I knew right away I’d said the wrong thing when my first ideal clients contacted me and we did a Skype interview. I asked all the wrong questions. I didn’t know how to make them feel confident in what I could do for them! I cringed and then I fumbled through several more mistakes trying to go back and forth to make the booking happen over email. So not smooth. But after months and months of waking up hours before the sun rose and feeling like “what the heck am I doing??” writing my copy and putting together so many photo shoots and just staring at my inbox, I got an email that said they wanted to move forward. I laid my head down on my table and cried and said dramatically, “it actually worked” and then I took deep breaths for a few minutes. And then I ate some lunch. It didn’t end up going through though (lesson learned: celebrate when the money is in the bank and the contract signed...). At the last minute, the clients decided to go with a venue where they felt they didn’t need my help. Still, the whole thing felt like one big magic trick. Or joke. Or miracle. The right people found me, wanted me for my style and personality, and contacted me to book! It is still worth a solid celebration.
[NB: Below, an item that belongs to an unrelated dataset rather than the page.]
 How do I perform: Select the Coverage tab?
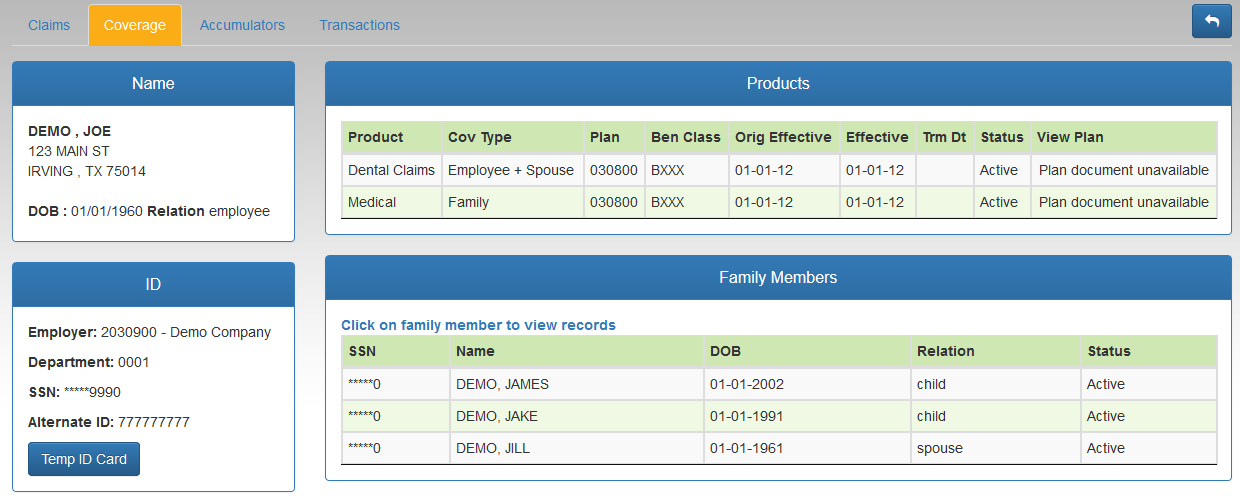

Looking back, its pretty cool to have come from that point to a place where I’m not worried about whether a client is going to come my way or not. I just know they will. And they do. I’m not depending on a particular person to book so I can pay my mortgage. I know it’ll happen. And I’m trying to not say that in a braggy way—I mean that in a way that if you feel or have felt like booking your dream client isn’t possible, it is. You can do it. You were made to serve your ideal client. No one puts it that way, but that’s what I know. You never need to change who you are to fit your ideal client. You’re already perfect for them. And they’re looking for you.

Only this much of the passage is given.